Législatives: S'allier avec Macron? Divisions chez Les Républicains sur la stratégie à adopter à l'Assemblée

Le président des Républicains Christian Jacob. (Illustration) - Geoffroy VAN DER HASSELT / AFP
Le président des Républicains Christian Jacob. (Illustration) - Geoffroy VAN DER HASSELT / AFP

Après des résultats décevants, c'est l'heure des questionnements quant à l'attitude à adopter. À l'issue du second tour des élections législatives, ce dimanche, Les Républicains, l'UDI et leurs alliés devraient voir 67 à 71 députés les représenter à l'Assemblée nationale, selon la dernière projection Elabe pour BFMTV. Un score plus faible qu'en 2017, où le parti était parvenu à y envoyer 112 députés.

Selon le président des Républicains, Christian Jacob, la ligne restera la même: "Nous resterons dans l'opposition" face à Emmanuel Macron. Pourtant, le camp présidentiel, qui n'a pas atteint une majorité absolue à l'issue du scrutin, va devoir composer avec d'autres forces politiques pour pouvoir faire passer ses lois.

"Pour ce qui nous concerne, nous avons fait campagne dans l'opposition, nous sommes dans l'opposition, nous resterons dans l'opposition", a déclaré, depuis le siège du parti, Christian Jacob.

Jean-François Copé plaide pour un pacte

Autre son de cloche sur la stratégie à adopter, pourtant, du côté de Jean-François Copé: l'ancien ministre et ancien député de Seine-et-Marne plaide ce dimanche, dans une série de messages publiés sur Twitter, pour une coopération avec la majorité présidentielle.

"Depuis des semaines, je répète qu’un pacte de gouvernement est vital entre Macron et LR afin de lutter contre la montée des extrêmes. L’extrême gauche comme l’extrême droite sont des dangers absolus pour la France. Ils incarnent l’un et l’autre violence, tension et sectarisme", a-t-il écrit sur le réseau social.

"Chacun est maintenant placé devant ses responsabilités à la sortie de ce désastre électoral pour le Président de la République.
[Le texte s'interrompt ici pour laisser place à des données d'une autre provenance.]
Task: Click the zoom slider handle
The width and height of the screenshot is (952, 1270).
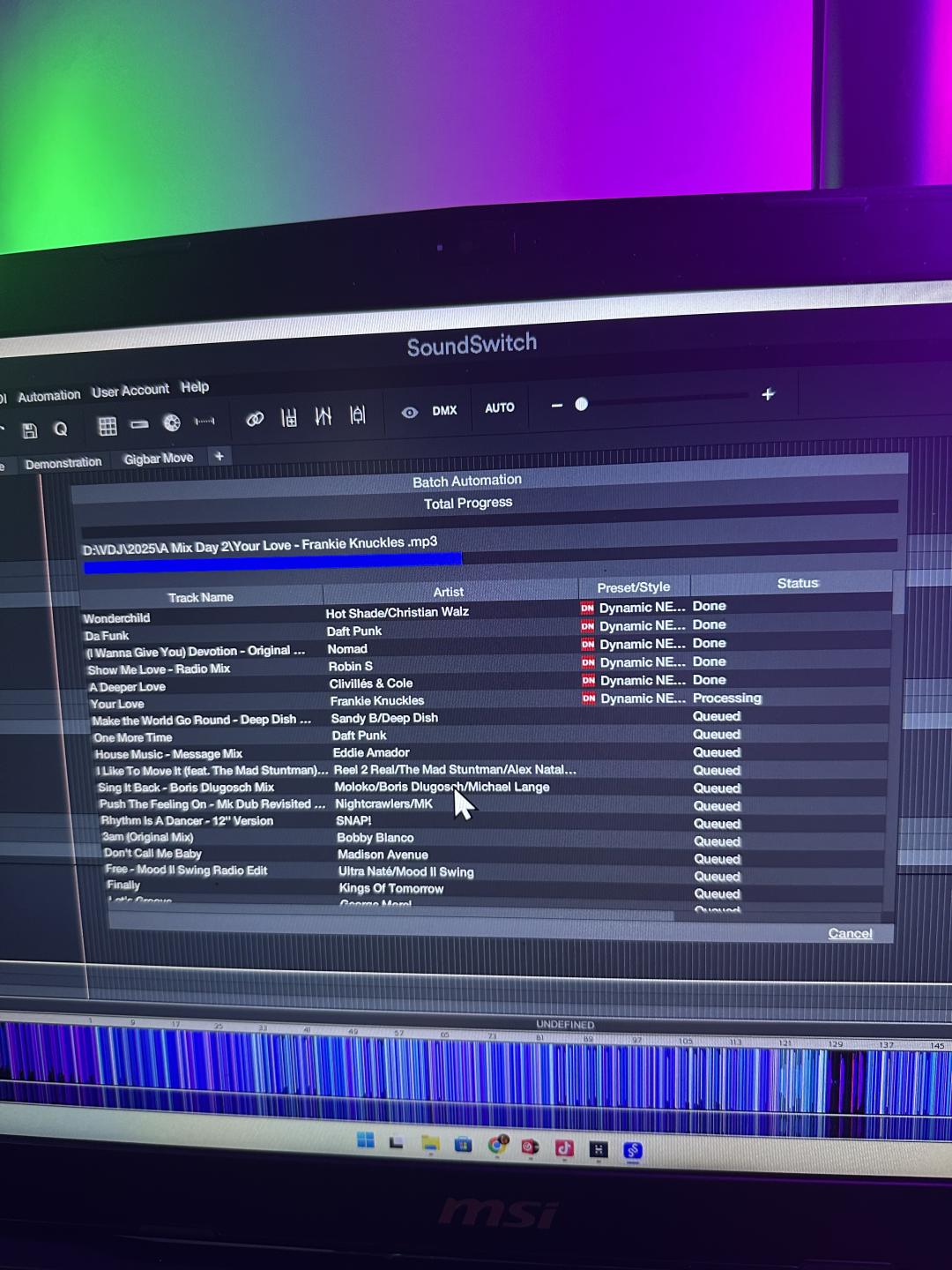Action: click(581, 404)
Sécurité, dépenses publiques, laïcité, réforme de l’Etat, il appartient aujourd’hui à la droite républicaine de sauver le pays!", a-t-il poursuivi.

Un message que Christian Jacob résume ce dimanche soir à une prise de position "personnelle".
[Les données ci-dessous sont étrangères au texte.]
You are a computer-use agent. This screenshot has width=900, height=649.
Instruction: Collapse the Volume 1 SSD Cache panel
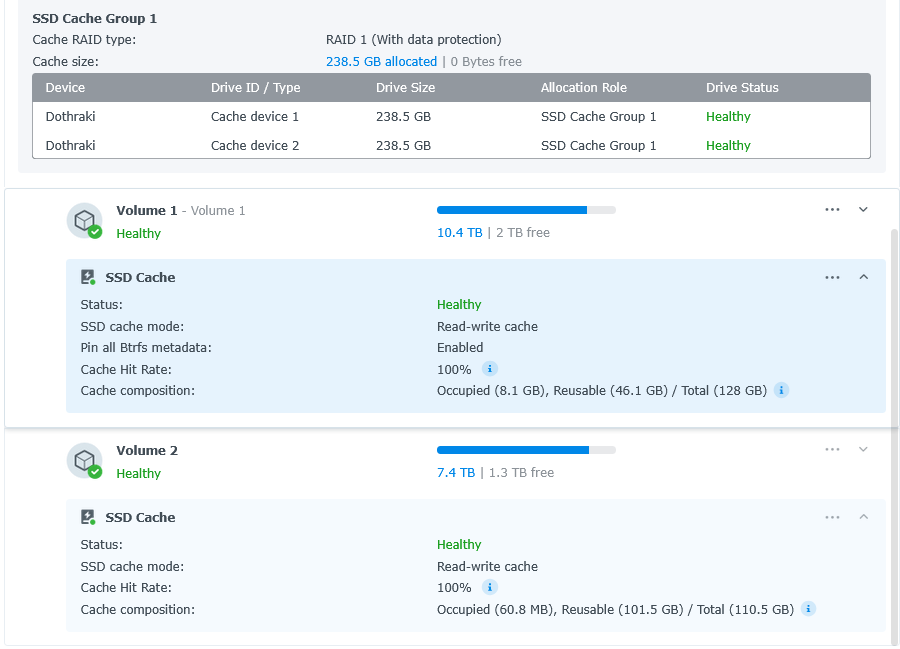tap(864, 277)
LR, "bouée de sauvetage" pour le parti présidentiel?

À l'heure des choix, d'autres oscillent entre ces deux positions. Sans se prononcer en faveur d'une alliance avec le parti d'Emmanuel Macron, Rachida Dati déclare sur BFMTV que les élus LR ont soutenu le gouvernement ces cinq dernières années lorsque les lois proposées étaient en accord avec leurs idées.

"Qu'avons-nous fait pendant cinq ans? Quand ces réformes allaient dans le sens de l'intérêt des Français, on les a votées. [...] On a dit 'pas de participation au gouvernement', mais à l'Assemblée nationale on fait avancer les réformes dans l'intérêt des Français".
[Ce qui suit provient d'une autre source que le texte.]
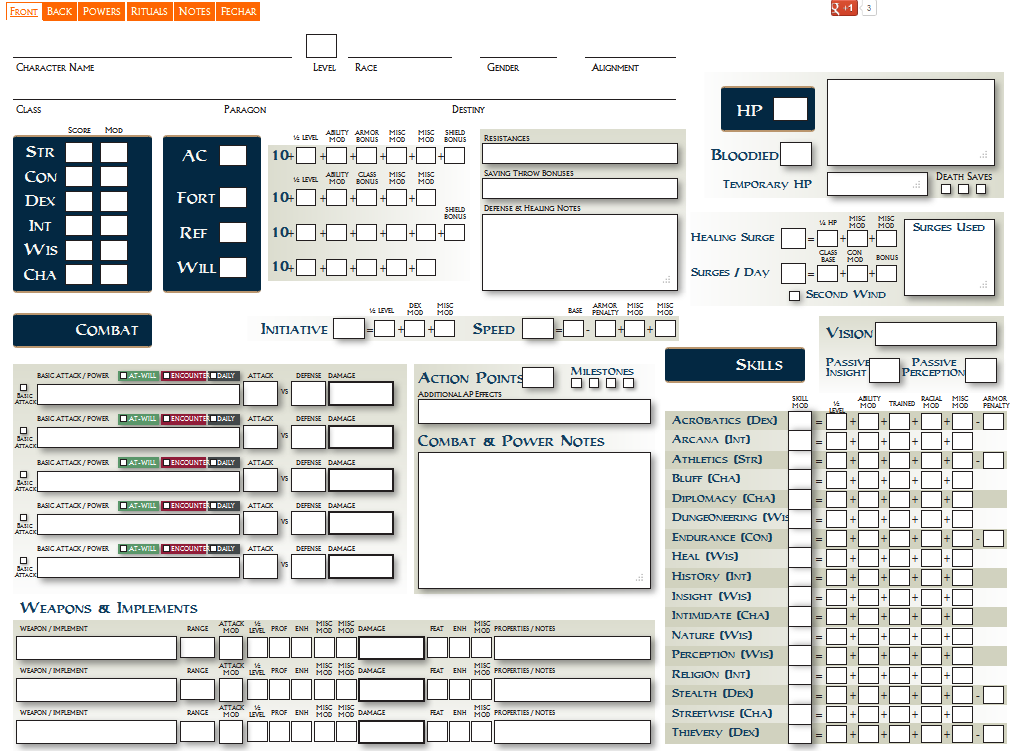Viewport: 1010px width, 751px height.
Task: Toggle Encounter checkbox in the top power row
Action: coord(167,377)
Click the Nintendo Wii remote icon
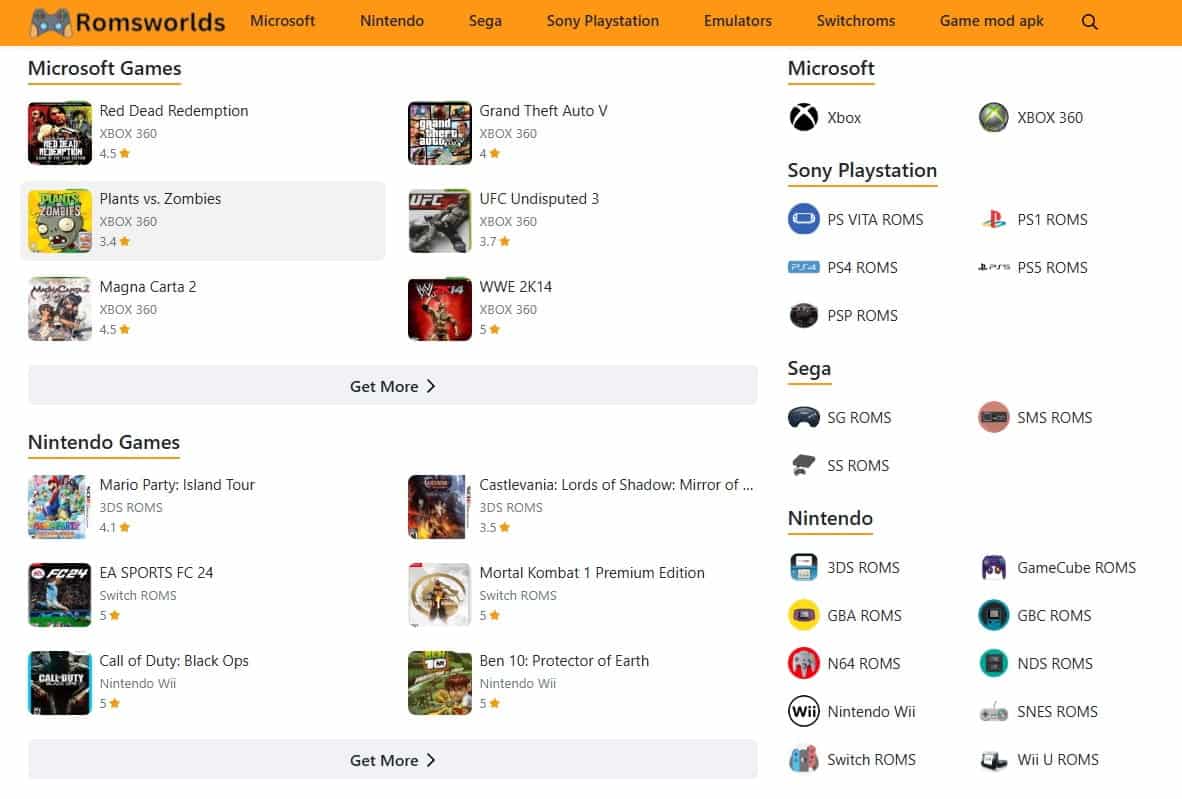 click(803, 711)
"Pendant cinq ans, ils nous ont ignorés", poursuit-elle sur notre antenne ce dimanche soir, déclarant que son part est perçu comme une "bouée de sauvetage" par le camp présidentiel.

Dans le cas où LR concluerait un pacte avec la majorité présidentielle à l'Assemblée, cette dernière pourrait peut-être toucher du doigt une majorité absolue.